Silva, qui pourrait aider les enquêteurs du projet Alliance à élucider 65 complots de meurtre, leur a aussi appris que Woolley aurait commandé l’assassinat du Hells André Sauvageau, empoisonné au fentanyl alors qu’il était en prison, en 2019, comme nous le rapportions mercredi.
Silva a incriminé Woolley même si celui qu’on appelait «le parrain des gangs» était son meilleur client quand venait le temps de régler des comptes dans le monde interlope.

Giflé devant des Hells
Condamné en 2022 pour trois meurtres, Silva a ainsi corroboré des soupçons qui circulaient dans le milieu criminel depuis longtemps.
Woolley, un ex-membre des Rockers Montréal et le seul Noir à avoir porté les couleurs d’un club-école des Hells au Québec, avait eu maille à partir avec Dupuy, le chef des Bo-Gars, lors de deux altercations survenues dans des bars à Sainte-Adèle et au centre-ville de Montréal durant l’été 2012, selon nos sources.
Dupuy, qu’on surnommait «Big», aurait même giflé Woolley sous les yeux de quelques Hells présents au Solid Gold, rue Sainte-Catherine, en clamant qu’il ne travaillerait jamais avec les motards comme un «licheux de bécyc».

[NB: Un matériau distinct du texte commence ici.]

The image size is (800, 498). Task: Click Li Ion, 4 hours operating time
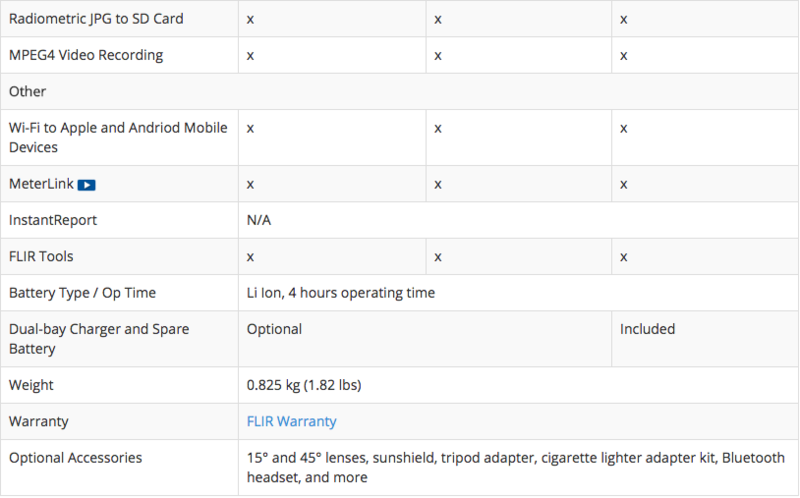click(x=341, y=293)
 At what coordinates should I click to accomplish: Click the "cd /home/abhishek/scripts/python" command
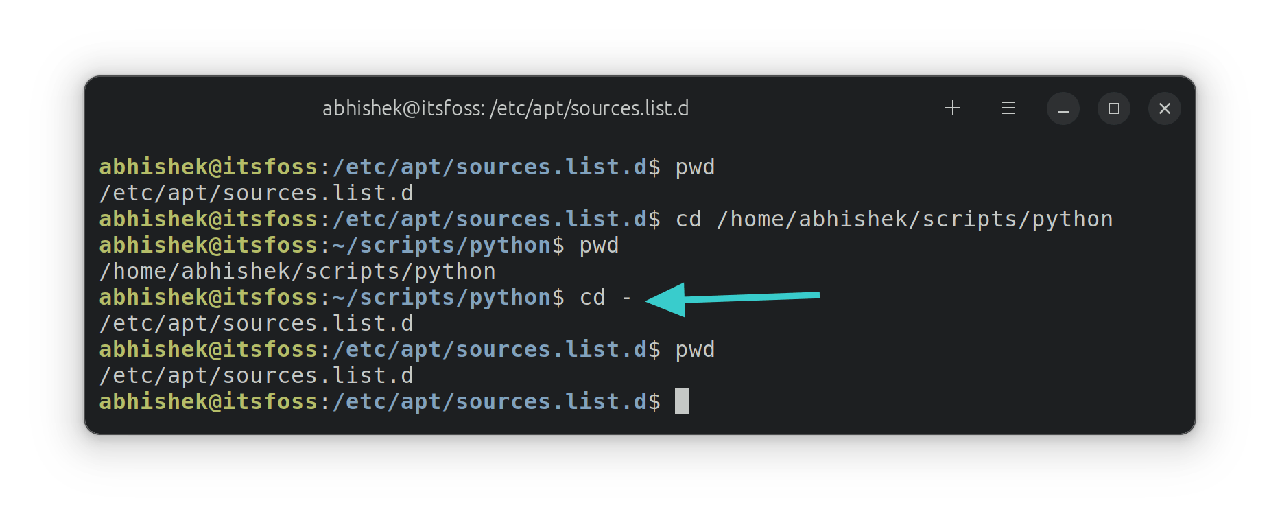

En l’espace de sept heures
«Les bikers auraient dit à Greg de régler le cas à «Big» s’il ne voulait pas perdre son standing et le respect de la rue», peut-on lire dans des documents judiciaires de l’enquête Magot, menée entre 2013 et 2015, où l’on cite des informateurs de police.
Le 10 août 2012, à 18h52, Dupuy s’est fait cribler de balles par un suspect de race noire dans le stationnement des Galeries d’Anjou, près du restaurant Bâton Rouge.
Puis, à 2h21 dans la nuit du 11 août, la police fut avisée par un appel au 911 que Lamartine Sévère Paul, un proche de Dupuy, gisait dans les marches de son domicile, à Laval, après avoir été mortellement atteint de plusieurs projectiles.

Rôles renversés
Les déclarations de Frédérick Silva permettront aux policiers de classer ces deux affaires de meurtre comme résolues, mais le suspect ne sera jamais accusé.
Gregory Woolley a lui-même été tué par balles, le 17 novembre 2023, devant sa conjointe et leur bébé, dans le stationnement du CLSC de Saint-Jean-sur-Richelieu.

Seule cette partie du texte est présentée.